Between going back to class and getting selected as a grand jury alternate last week, I couldn’t find the time to address last week’s Times article about the rise of cosmetic use among a certain class of men.
The Dude has his vanities, fer sure, but I don’t know that he’s rarin’ to buy or use “brow groomer” or “corrector.” Certainly I’ve heard him bemoan his pallor or whatever, I don’t know that he’s even ever thought about cosmetics–of the face-painting variety–as an option. Most guys don’t, I would imagine, although I had a friend whose fresh-scrubbed Aryan looks turned smoldering with the addition of a little guyliner. (His verdict: okay for debauched all night dance parties, inappropriate for anything else. My verdict: ROWR.)
The incompatibility of vanity and masculinity–itself a relatively recent phenomenon–seems to be eroding as quickly as new, masculine portMANteaus (see what I did there?) can be coined: mandals, manpris, mirdles, manbags (menbag?), mansturizer, manscara…
I see this not as a triumph of gender equity, but of commercialization/corporate dominance. Not content with destroying the self-esteem of slightly more than half the population, Unilever, Colgate-Palmolive, and it’s unsavory brethren have turned their sites on the dudes. Which, really, is only sensible, since they’re still pulling down more money than we ladies.
To do this, of course, they’ve had to butch up the products’ design (sleek black, charcoal, and/or silver packaging seems common) and description (“body detailer” rather than “shower pouf,” and my favorite: “lip agent,”) and make appeals based on traditionally masculine roles like breadwinner or ladykiller, but this is primarily about vanity, regardless of how it’s framed, as in this quote:
“Women use cosmetic products to beautify, but men have a totally different approach and totally different goals,” said Mr. Hewryk [founder of a men's cosmestics company], who holds degrees in applied chemistry and biology. “Men use cosmetic products in order to cover up or correct imperfections, not to enhance beauty.”

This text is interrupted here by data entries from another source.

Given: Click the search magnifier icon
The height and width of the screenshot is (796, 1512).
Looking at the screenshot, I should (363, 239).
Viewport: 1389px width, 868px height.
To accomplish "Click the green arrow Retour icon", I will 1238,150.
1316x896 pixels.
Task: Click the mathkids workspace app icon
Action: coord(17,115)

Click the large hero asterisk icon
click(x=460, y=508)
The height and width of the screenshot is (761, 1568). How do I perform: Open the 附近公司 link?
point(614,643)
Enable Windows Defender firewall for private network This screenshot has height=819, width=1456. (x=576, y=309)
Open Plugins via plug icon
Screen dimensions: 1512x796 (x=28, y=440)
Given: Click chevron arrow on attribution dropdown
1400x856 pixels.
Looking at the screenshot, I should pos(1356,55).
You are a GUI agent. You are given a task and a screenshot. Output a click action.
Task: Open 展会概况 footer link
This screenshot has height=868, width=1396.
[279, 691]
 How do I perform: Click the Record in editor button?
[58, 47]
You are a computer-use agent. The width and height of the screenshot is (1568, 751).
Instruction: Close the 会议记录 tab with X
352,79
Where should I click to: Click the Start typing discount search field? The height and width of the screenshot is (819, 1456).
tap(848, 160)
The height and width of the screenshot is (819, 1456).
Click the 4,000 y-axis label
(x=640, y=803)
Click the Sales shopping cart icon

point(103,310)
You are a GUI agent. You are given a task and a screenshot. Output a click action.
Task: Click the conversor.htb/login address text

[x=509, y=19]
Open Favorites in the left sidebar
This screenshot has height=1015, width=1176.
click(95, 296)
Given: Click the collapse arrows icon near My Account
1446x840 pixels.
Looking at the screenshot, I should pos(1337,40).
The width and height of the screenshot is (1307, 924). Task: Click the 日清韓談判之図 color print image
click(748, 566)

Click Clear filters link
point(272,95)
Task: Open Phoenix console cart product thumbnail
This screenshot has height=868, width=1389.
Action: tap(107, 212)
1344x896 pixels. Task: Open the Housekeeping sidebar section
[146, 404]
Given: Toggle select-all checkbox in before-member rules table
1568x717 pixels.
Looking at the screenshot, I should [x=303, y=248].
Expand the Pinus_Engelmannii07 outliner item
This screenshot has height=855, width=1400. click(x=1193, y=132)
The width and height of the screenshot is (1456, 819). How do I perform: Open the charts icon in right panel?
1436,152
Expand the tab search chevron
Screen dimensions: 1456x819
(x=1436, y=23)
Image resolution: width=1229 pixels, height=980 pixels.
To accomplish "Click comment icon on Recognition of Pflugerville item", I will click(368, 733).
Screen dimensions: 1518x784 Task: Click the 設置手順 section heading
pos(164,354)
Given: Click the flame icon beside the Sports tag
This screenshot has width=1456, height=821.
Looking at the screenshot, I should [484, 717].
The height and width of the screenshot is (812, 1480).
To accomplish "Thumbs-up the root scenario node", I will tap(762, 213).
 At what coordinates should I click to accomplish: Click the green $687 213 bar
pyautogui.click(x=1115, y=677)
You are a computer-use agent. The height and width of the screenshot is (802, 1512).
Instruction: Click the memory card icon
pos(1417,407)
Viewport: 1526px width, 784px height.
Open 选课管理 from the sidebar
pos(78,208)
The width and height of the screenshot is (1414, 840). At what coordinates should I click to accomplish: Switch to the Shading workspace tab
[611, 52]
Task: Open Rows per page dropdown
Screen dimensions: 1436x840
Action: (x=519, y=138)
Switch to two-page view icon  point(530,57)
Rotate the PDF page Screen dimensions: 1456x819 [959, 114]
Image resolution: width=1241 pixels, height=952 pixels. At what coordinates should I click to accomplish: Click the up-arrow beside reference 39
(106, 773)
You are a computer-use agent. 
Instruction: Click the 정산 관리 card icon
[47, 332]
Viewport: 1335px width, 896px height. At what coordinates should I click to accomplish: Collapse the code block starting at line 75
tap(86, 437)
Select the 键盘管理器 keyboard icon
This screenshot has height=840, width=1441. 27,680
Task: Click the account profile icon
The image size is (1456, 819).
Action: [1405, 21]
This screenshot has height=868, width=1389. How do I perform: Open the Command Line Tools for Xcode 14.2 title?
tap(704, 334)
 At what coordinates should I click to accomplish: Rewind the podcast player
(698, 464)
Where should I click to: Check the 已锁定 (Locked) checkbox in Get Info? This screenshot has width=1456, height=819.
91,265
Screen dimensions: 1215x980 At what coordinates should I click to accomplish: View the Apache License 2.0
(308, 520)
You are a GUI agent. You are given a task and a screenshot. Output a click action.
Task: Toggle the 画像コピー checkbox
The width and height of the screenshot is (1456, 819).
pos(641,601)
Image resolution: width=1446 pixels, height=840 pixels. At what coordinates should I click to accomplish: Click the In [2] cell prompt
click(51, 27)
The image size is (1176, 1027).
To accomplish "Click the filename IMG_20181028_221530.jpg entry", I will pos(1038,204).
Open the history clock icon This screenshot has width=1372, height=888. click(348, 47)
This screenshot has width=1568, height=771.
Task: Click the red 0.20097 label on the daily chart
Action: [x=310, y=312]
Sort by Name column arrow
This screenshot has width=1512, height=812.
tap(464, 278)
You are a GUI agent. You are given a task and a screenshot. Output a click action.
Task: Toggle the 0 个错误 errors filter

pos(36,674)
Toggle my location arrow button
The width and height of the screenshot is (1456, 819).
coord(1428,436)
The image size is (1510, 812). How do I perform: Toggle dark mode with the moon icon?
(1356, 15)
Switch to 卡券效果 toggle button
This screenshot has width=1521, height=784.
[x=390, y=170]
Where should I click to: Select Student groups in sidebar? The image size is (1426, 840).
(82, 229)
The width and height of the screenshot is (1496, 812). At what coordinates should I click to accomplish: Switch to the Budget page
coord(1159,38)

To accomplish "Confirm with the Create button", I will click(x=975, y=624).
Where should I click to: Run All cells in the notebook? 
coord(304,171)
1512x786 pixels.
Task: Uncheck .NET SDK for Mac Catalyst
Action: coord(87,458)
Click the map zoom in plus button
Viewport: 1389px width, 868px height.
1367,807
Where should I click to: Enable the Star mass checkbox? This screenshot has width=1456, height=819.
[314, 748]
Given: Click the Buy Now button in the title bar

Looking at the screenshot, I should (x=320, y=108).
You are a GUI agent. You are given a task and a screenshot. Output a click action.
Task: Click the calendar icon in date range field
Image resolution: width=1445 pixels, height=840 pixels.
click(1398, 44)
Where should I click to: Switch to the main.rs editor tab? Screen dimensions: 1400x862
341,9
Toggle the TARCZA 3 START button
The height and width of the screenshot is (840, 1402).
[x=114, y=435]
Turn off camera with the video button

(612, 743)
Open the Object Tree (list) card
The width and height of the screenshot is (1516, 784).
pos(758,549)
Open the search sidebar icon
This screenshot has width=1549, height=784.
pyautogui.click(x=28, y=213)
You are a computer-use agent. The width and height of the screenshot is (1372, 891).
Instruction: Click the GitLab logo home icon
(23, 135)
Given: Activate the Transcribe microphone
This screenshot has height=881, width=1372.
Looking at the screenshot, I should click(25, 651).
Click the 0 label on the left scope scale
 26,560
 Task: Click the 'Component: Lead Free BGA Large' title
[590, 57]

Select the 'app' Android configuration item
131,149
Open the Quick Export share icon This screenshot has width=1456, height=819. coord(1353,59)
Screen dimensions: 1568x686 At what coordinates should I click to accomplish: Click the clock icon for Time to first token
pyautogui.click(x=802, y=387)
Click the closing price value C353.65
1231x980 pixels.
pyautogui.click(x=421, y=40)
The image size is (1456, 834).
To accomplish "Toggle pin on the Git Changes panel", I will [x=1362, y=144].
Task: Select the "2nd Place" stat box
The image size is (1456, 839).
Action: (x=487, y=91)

Correcting imperfections /= Enhancing beauty. Mmm-hmm.
I’ve not been surprised to see gender-benders, moneyed elites (those assholes can get away with anything), edgy youth and/or insecure teens use these products (a guy I sat next to in nearly every class in high school for alphabetical reasons was clearly buying the tinted zit cream marketed to me) but plumbers reaching for anti-aging cream? Lumberjacks and bus drivers applying undereye concealer? Maybe someday, but I don’t know that cosmantics, which seem to be rather pricey, will gain a foothold at least until the economy starts to recover (for real, with jobs and protections for the working and middle class). For now, it seems to be an affectation for the already-affected.
To be clear: I don’t have a problem with men buying and using cosmetics on gender-based grounds. I dig androgyny. I’m even curious to see how, or if, this changes the rhetoric surrounding women’s purported vanity (uh-oh, I smell fresh bickering over who gets space in front of the mirror!). Is this the birth of a new field of competition in the gender wars? Will this result in increased sympathy and ultimately rejection of lady-make-up (please, please!)? What about product safety? As men become consumers, will testing, labelling, and regulation get more rigorous? What does it all meeeeaan?